Click on pictures for larger views, and on "Read More" for more images and info.
Aldwych is fascinating as it opened in 1907, ran an increasingly reduced service until it closed in 1994, and since then it has been one of the 'go-to' locations for filming the underground. Such low level use resulted in much of the original outfitting remaining - there was no reason to refurbish. Wooden booking office desks welcome you, and posters from the 1950s peel from the walls. Well... herein lies some of the fun... as a prime spot for filming, some of these details are fake, added in permanently to enhance the period feel, or remainders from recent productions. Our knowledgeable guide took great fun testing us on what is original, and what looks so original but is fake.
As is so often the way with time capsules of great interest, in the hands of large organisations, the tube folk originally had little idea how fascinated punters and film crews would be. So we were able to play "name that station tile design" where the original cream and green tiles were sadly pulled off to allow testing of tile designs for other stations. For years, Aldwych was a way to try out paint, tiles etc in the kind of conditions they'd have to face underground.
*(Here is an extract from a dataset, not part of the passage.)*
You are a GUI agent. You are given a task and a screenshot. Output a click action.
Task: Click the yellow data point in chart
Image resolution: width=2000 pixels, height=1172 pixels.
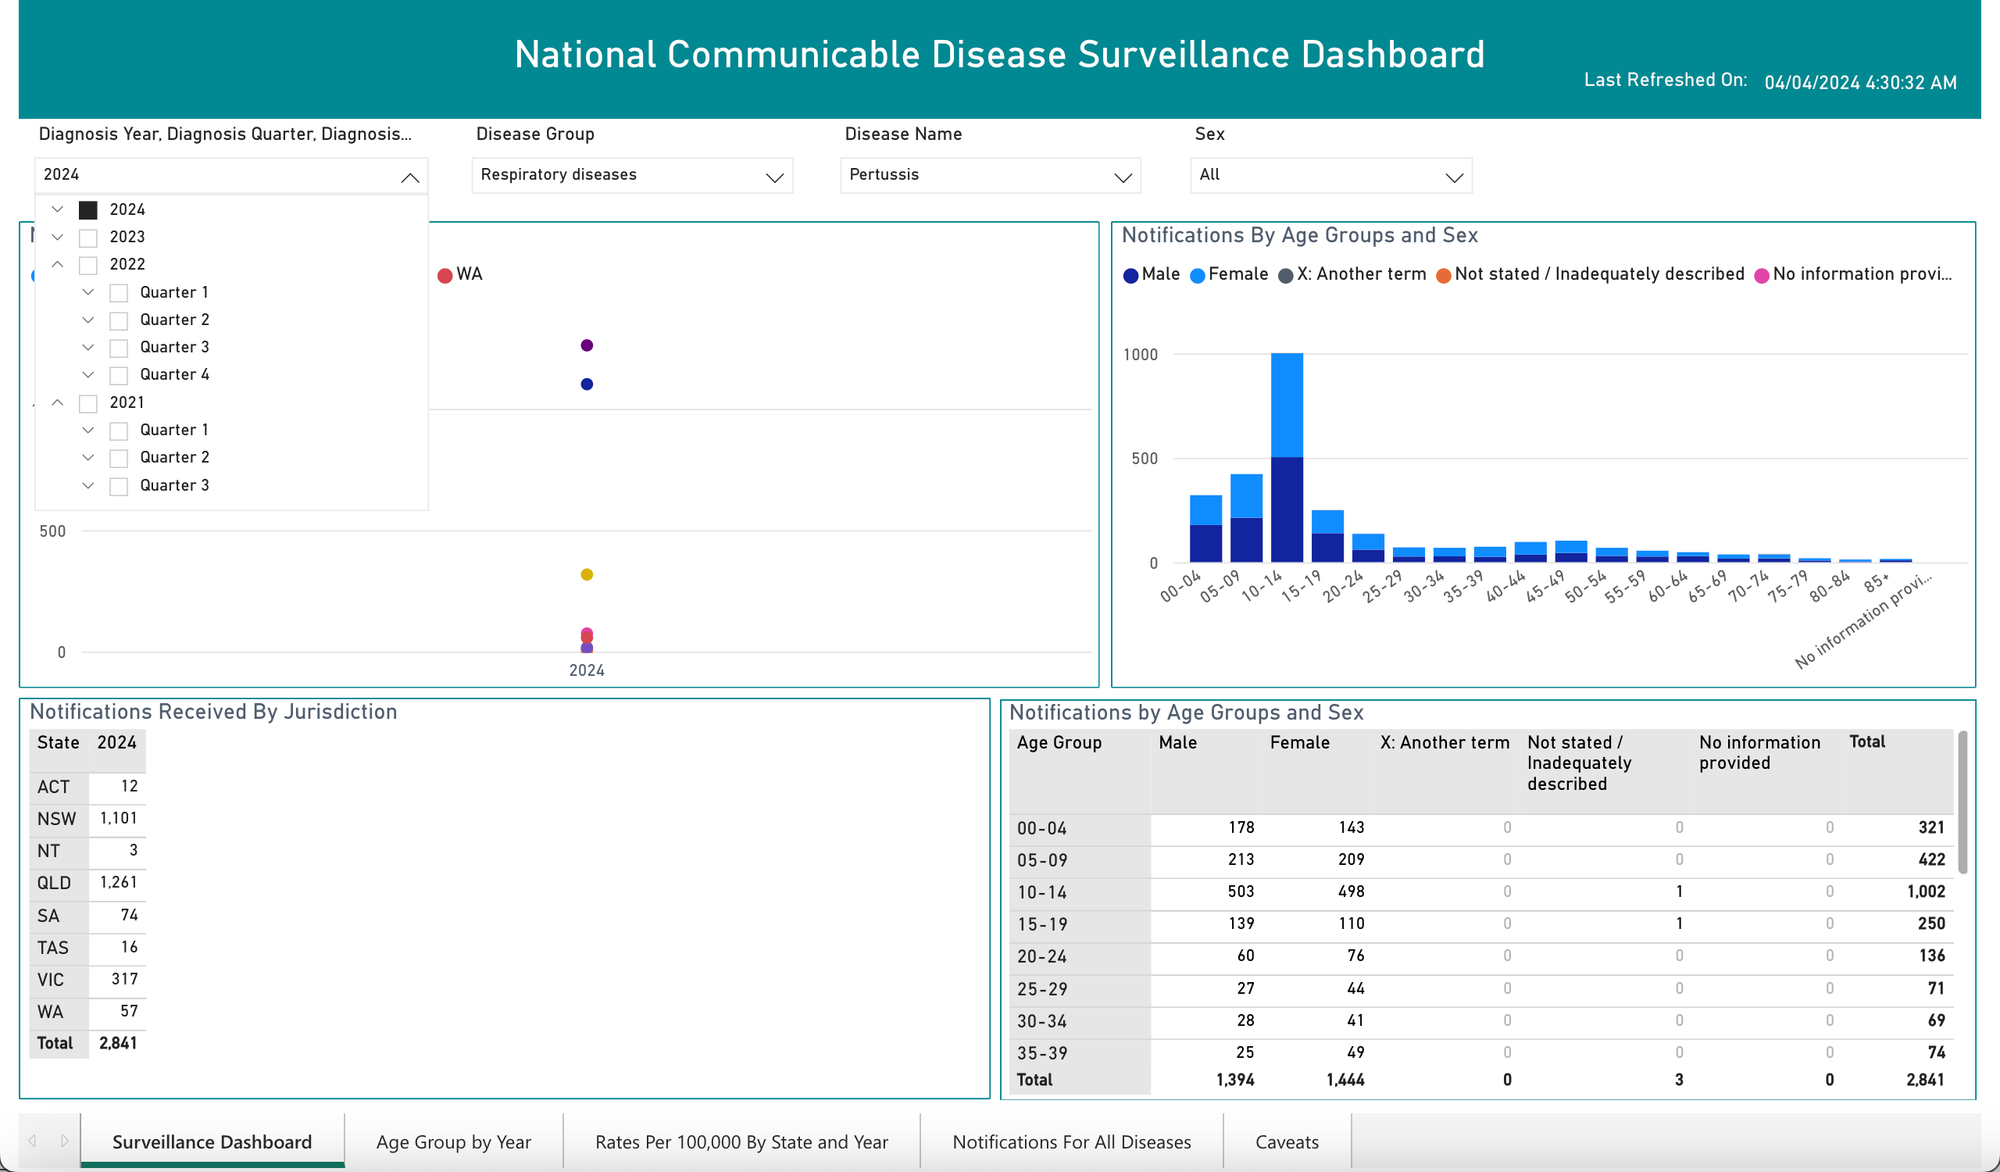pos(587,574)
The location itself is just pretty amazing to potter around, and gawp at, plus we were also treated to some very interesting "I didn't know that" moments from the guide. I never knew the tube was originally comprised of lots of small businesses and entrepreneurs, running separate sections. Getting to stand by the tube train which took V to his explosive end* was rather "squee!" and there were a few film buffs mixed in with the tube spotters and history fans.
is Aldwych station worth £25 per head for an hour's tour?
I would say so. It's a very unusual location with layers of interest, from storing the Elgin Marbles to filming 28 Weeks Later, and a rare glimpse into both a luxurious feeling past, and the concrete and girders behind the smooth corridors we're so used to.
*Having seen that the tours were sold out, I called to ask about the chances of cancellations, and was very happy to be told that a couple of tickets were available again. Yes. I was that customer, chancing their arm and asking for a favour, but I was expecting to get no for an answer!
*ok, this could be a spoiler - but either you already know what this refers to, or you probably never will.